Find the line in the entries below that contains "Nastavenia súborov cookie (150, 343)". Repeat it exactly, and every line after it through the line that contains "[نمای فهرستی] (365, 192)".

Stored data entries
────
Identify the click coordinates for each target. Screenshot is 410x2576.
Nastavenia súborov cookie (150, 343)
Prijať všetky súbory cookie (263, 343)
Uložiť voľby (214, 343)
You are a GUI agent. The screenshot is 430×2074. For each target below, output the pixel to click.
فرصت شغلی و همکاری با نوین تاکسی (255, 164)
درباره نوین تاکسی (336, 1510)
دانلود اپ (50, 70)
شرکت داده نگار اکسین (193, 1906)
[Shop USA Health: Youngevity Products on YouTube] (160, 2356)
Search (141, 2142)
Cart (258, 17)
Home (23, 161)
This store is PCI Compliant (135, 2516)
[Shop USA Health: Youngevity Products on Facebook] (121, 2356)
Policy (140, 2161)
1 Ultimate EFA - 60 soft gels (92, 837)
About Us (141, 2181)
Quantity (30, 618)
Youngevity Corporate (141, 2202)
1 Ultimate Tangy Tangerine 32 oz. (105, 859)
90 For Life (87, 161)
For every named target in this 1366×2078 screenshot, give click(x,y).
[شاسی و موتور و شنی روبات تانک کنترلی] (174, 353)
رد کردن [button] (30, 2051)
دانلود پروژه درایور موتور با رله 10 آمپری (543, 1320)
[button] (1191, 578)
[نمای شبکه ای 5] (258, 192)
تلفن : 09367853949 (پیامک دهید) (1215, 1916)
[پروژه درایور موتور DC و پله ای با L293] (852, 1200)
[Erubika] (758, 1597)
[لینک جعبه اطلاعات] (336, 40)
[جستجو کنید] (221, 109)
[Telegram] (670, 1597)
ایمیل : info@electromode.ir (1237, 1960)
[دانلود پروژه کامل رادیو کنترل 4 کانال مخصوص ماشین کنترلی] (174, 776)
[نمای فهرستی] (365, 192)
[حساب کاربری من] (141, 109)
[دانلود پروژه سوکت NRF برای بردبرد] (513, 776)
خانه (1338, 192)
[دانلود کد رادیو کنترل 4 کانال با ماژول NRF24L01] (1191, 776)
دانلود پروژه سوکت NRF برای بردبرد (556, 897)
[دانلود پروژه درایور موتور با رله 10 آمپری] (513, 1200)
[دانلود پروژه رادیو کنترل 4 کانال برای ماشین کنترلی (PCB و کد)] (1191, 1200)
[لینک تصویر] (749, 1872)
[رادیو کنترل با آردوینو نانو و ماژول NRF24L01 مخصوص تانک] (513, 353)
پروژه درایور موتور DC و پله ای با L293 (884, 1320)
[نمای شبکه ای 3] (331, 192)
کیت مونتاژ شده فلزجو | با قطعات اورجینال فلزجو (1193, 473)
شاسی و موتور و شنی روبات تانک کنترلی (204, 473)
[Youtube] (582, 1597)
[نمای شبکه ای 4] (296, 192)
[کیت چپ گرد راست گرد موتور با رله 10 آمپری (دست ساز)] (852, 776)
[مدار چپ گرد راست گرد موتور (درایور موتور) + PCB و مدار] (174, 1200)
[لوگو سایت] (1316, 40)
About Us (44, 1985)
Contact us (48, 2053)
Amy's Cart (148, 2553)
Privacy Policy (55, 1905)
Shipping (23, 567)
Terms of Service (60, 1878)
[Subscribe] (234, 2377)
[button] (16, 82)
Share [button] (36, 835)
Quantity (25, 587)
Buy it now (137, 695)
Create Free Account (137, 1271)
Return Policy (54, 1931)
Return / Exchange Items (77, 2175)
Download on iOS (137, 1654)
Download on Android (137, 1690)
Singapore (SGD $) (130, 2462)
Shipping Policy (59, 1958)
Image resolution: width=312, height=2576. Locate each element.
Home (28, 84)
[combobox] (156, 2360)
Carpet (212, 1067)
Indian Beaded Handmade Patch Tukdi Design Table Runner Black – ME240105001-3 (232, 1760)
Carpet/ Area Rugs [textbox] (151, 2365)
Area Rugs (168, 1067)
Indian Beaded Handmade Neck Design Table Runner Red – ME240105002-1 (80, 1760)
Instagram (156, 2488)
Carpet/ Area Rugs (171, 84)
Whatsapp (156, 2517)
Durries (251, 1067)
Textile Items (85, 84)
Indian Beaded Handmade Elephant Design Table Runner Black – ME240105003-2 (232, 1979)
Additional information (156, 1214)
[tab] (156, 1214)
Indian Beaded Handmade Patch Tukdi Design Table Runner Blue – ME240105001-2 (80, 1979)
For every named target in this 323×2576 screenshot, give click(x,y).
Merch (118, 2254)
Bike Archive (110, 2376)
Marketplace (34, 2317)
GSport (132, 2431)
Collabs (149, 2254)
────
### ANSWER TO THIS EXERCISE
Nastavenia súborov cookie (150, 343)
Prijať všetky súbory cookie (263, 343)
Uložiť voľby (214, 343)
You are a GUI agent. The screenshot is 430×2074. For each target below, output the pixel to click.
فرصت شغلی و همکاری با نوین تاکسی (255, 164)
درباره نوین تاکسی (336, 1510)
دانلود اپ (50, 70)
شرکت داده نگار اکسین (193, 1906)
[Shop USA Health: Youngevity Products on YouTube] (160, 2356)
Search (141, 2142)
Cart (258, 17)
Home (23, 161)
This store is PCI Compliant (135, 2516)
[Shop USA Health: Youngevity Products on Facebook] (121, 2356)
Policy (140, 2161)
1 Ultimate EFA - 60 soft gels (92, 837)
About Us (141, 2181)
Quantity (30, 618)
Youngevity Corporate (141, 2202)
1 Ultimate Tangy Tangerine 32 oz. (105, 859)
90 For Life (87, 161)
For every named target in this 1366×2078 screenshot, give click(x,y).
[شاسی و موتور و شنی روبات تانک کنترلی] (174, 353)
رد کردن [button] (30, 2051)
دانلود پروژه درایور موتور با رله 10 آمپری (543, 1320)
[button] (1191, 578)
[نمای شبکه ای 5] (258, 192)
تلفن : 09367853949 (پیامک دهید) (1215, 1916)
[پروژه درایور موتور DC و پله ای با L293] (852, 1200)
[Erubika] (758, 1597)
[لینک جعبه اطلاعات] (336, 40)
[جستجو کنید] (221, 109)
[Telegram] (670, 1597)
ایمیل : info@electromode.ir (1237, 1960)
[دانلود پروژه کامل رادیو کنترل 4 کانال مخصوص ماشین کنترلی] (174, 776)
[نمای فهرستی] (365, 192)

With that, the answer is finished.